Details
Originalsprache | Englisch |
---|---|
Titel des Sammelwerks | 8th Workshop on Argument Mining, ArgMining 2021 - Proceedings |
Herausgeber/-innen | Khalid Al-Khatib, Yufang Hou, Manfred Stede |
Seiten | 175-183 |
Seitenumfang | 9 |
ISBN (elektronisch) | 9781954085923 |
Publikationsstatus | Veröffentlicht - 1 Nov. 2021 |
Extern publiziert | Ja |
Abstract
We contribute to the ArgMining 2021 shared task on Quantitative Summarization and Key Point Analysis with two approaches for argument key point matching. For key point matching the task is to decide if a short key point matches the content of an argument with the same topic and stance towards the topic.
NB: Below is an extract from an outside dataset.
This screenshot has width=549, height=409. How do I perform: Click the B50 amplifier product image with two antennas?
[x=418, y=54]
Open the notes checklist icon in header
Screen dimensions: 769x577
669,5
We approach this task in two ways: First, we develop a simple rule-based baseline matcher by computing token overlap after removing stop words, stemming, and adding synonyms/antonyms. Second, we fine-tune pretrained BERT and RoBERTa language models as a regression classifier for only a single epoch. We manually examine errors of our proposed matcher models and find that long arguments are harder to classify. Our fine-tuned RoBERTa-Base model achieves a mean average precision score of 0.913, the best score for strict labels of all participating teams.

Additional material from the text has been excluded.